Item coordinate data
══════

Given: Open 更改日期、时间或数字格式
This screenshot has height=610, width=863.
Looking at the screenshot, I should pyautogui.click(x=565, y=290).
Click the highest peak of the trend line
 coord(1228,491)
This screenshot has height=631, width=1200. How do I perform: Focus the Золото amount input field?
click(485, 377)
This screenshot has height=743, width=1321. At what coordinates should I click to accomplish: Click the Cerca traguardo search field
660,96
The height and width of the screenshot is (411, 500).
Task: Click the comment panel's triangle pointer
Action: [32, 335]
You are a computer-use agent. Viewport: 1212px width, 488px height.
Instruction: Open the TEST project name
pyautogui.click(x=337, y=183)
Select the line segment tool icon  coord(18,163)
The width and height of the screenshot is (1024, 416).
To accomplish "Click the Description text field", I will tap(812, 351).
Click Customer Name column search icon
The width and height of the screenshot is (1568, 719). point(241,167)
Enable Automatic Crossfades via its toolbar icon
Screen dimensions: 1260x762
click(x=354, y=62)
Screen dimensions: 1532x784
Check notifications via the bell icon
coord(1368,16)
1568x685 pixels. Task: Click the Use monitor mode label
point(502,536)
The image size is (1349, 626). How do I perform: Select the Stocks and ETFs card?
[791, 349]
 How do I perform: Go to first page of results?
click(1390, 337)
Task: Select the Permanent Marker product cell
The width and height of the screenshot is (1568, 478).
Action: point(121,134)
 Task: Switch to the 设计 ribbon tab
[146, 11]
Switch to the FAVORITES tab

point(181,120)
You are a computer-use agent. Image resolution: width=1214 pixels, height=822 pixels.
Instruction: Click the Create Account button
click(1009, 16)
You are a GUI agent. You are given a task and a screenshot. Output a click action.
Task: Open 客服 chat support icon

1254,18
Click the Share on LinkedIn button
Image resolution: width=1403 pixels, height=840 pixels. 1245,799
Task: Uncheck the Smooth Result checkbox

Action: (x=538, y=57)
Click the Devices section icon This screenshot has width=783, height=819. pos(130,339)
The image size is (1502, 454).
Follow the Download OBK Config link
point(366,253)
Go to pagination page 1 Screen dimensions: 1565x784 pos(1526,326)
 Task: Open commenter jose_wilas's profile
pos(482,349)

══════

Given instruction |
Copy out the lines of the records verbatim, from the start of the records through the line that contains "coord(1228,491)".

Solution below |
Given: Open 更改日期、时间或数字格式
This screenshot has height=610, width=863.
Looking at the screenshot, I should pyautogui.click(x=565, y=290).
Click the highest peak of the trend line
 coord(1228,491)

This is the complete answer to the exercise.